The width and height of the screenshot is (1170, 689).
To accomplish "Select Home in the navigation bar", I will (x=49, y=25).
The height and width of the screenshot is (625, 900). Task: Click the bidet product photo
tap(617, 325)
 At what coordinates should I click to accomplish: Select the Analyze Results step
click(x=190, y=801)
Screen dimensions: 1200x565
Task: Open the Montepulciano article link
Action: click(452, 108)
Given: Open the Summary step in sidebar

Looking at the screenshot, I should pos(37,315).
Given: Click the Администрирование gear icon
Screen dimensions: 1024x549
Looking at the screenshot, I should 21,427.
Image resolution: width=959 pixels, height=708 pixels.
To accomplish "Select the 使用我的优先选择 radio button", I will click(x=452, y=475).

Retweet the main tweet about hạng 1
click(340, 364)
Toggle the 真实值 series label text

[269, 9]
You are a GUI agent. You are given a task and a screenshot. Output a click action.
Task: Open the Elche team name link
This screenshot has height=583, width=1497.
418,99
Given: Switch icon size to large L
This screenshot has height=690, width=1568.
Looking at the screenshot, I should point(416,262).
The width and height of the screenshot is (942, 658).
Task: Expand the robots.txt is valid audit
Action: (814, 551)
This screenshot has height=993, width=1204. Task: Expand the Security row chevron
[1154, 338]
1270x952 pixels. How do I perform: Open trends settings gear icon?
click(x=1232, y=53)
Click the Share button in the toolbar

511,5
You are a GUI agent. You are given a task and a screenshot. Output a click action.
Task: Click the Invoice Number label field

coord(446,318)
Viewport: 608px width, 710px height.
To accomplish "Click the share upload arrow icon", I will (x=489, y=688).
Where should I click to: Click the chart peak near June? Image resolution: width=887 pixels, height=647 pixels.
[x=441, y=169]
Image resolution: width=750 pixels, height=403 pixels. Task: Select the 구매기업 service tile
○ ○ ○ ○ ○
Action item: The required response is a complete, exact copy of the records.

Finished exercise:
The width and height of the screenshot is (1170, 689).
To accomplish "Select Home in the navigation bar", I will (x=49, y=25).
The height and width of the screenshot is (625, 900). Task: Click the bidet product photo
tap(617, 325)
 At what coordinates should I click to accomplish: Select the Analyze Results step
click(x=190, y=801)
Screen dimensions: 1200x565
Task: Open the Montepulciano article link
Action: click(452, 108)
Given: Open the Summary step in sidebar

Looking at the screenshot, I should pos(37,315).
Given: Click the Администрирование gear icon
Screen dimensions: 1024x549
Looking at the screenshot, I should 21,427.
Image resolution: width=959 pixels, height=708 pixels.
To accomplish "Select the 使用我的优先选择 radio button", I will click(x=452, y=475).

Retweet the main tweet about hạng 1
click(340, 364)
Toggle the 真实值 series label text

[269, 9]
You are a GUI agent. You are given a task and a screenshot. Output a click action.
Task: Open the Elche team name link
This screenshot has height=583, width=1497.
418,99
Given: Switch icon size to large L
This screenshot has height=690, width=1568.
Looking at the screenshot, I should point(416,262).
The width and height of the screenshot is (942, 658).
Task: Expand the robots.txt is valid audit
Action: (814, 551)
This screenshot has height=993, width=1204. Task: Expand the Security row chevron
[1154, 338]
1270x952 pixels. How do I perform: Open trends settings gear icon?
click(x=1232, y=53)
Click the Share button in the toolbar

511,5
You are a GUI agent. You are given a task and a screenshot. Output a click action.
Task: Click the Invoice Number label field

coord(446,318)
Viewport: 608px width, 710px height.
To accomplish "Click the share upload arrow icon", I will (x=489, y=688).
Where should I click to: Click the chart peak near June? Image resolution: width=887 pixels, height=647 pixels.
[x=441, y=169]
Image resolution: width=750 pixels, height=403 pixels. Task: Select the 구매기업 service tile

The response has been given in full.